Fix Kueue startup by waiting for webhooks server using probes #1676

mimowo · 2024-01-31T08:48:28Z

What type of PR is this?

/kind bug

What this PR does / why we need it:

To fix the flaky test.
To also let users wait for Kueue webhooks ready without the need for creating / deleting objects as in KueueReadyForTesting

Which issue(s) this PR fixes:

Fixes #1658

Special notes for your reviewer:

Tested locally, trying to see what will happen on GH CI.

Does this PR introduce a user-facing change?

Kueue replicas are advertised as Ready only once the webhooks are functional.

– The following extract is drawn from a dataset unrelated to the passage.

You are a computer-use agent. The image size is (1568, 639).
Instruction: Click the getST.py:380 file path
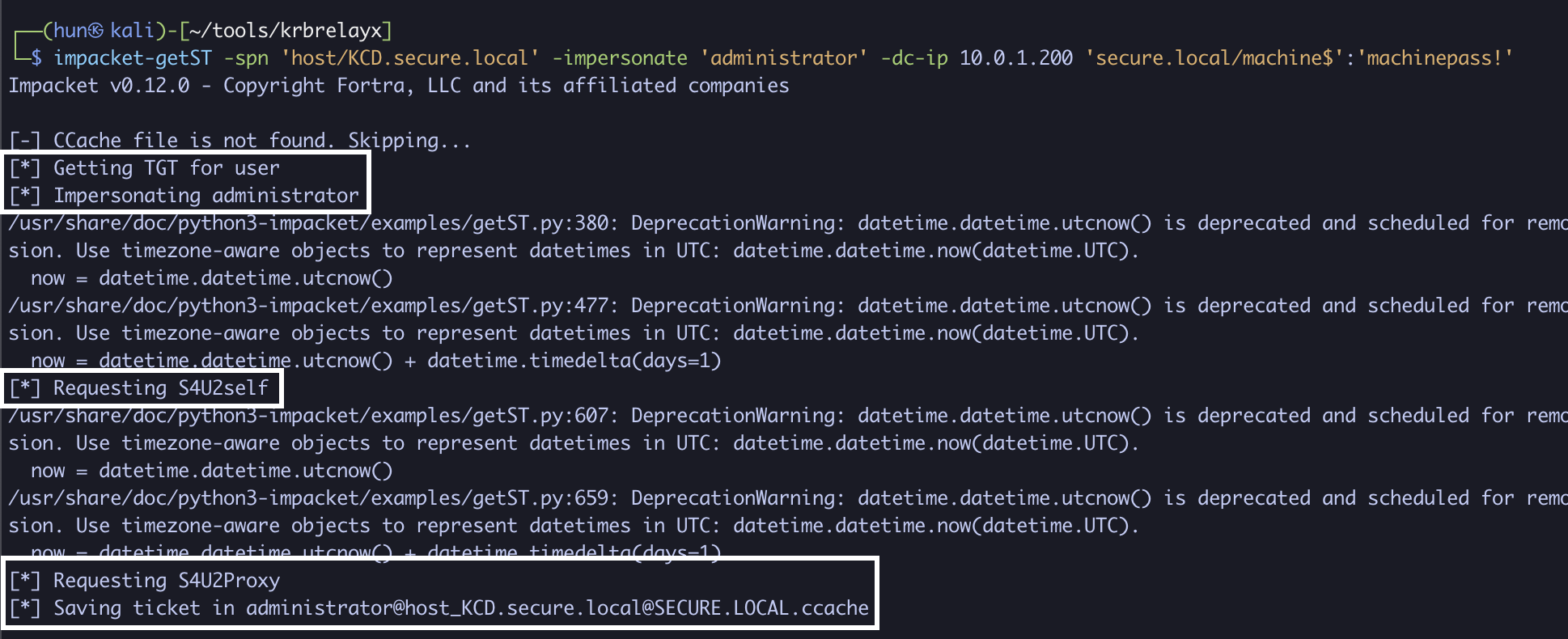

This allows users to wait with the first requests until the Kueue deployment is available, so that the 
early requests don't fail.

netlify · 2024-01-31T08:48:34Z

✅ Deploy Preview for kubernetes-sigs-kueue canceled.

Name	Link
🔨 Latest commit	`d2e420b`
🔍 Latest deploy log	https://app.netlify.com/sites/kubernetes-sigs-kueue/deploys/65bbadbc7ccacf0009d468e2

mimowo · 2024-01-31T09:04:55Z

/cc @trasc @alculquicondor

mimowo · 2024-01-31T09:26:13Z

All green, retrying to get more signal:
/test pull-kueue-test-e2e-main-1-26
/test pull-kueue-test-e2e-main-1-27
/test pull-kueue-test-e2e-main-1-28
/test pull-kueue-test-e2e-main-1-29

trasc · 2024-01-31T10:04:55Z

/test pull-kueue-test-e2e-main-1-26
/test pull-kueue-test-e2e-main-1-27
/test pull-kueue-test-e2e-main-1-28
/test pull-kueue-test-e2e-main-1-29

cmd/kueue/main.go

trasc · 2024-01-31T10:07:21Z

cmd/kueue/main.go

+		return mgr.GetWebhookServer().StartedChecker()(req)
+	}
+
+	if err := mgr.AddHealthzCheck("healthz", readyz); err != nil {


why change the healthz?

I'm not sure the change to healthz is required. I will test if this can be simplified. Do you know what healthz is used for?

it should indicate if the container is running, https://kubernetes.io/docs/concepts/workloads/pods/pod-lifecycle/#types-of-probe

Good call, reverted setting it, going to test.

trasc · 2024-01-31T10:12:20Z

hack/e2e-common.sh

@@ -55,5 +55,6 @@ function cluster_kueue_deploy {
    else
        kubectl apply --server-side -k test/e2e/config
    fi
+    kubectl wait --for=condition=available --timeout=3m deployment/kueue-controller-manager -n kueue-system


Can we do this somewhere else ?

It could help if in case of multikue , we deploy in manager, and instead of waiting to be ready now, we also deploy in the workers , and check the availability later on for all of them.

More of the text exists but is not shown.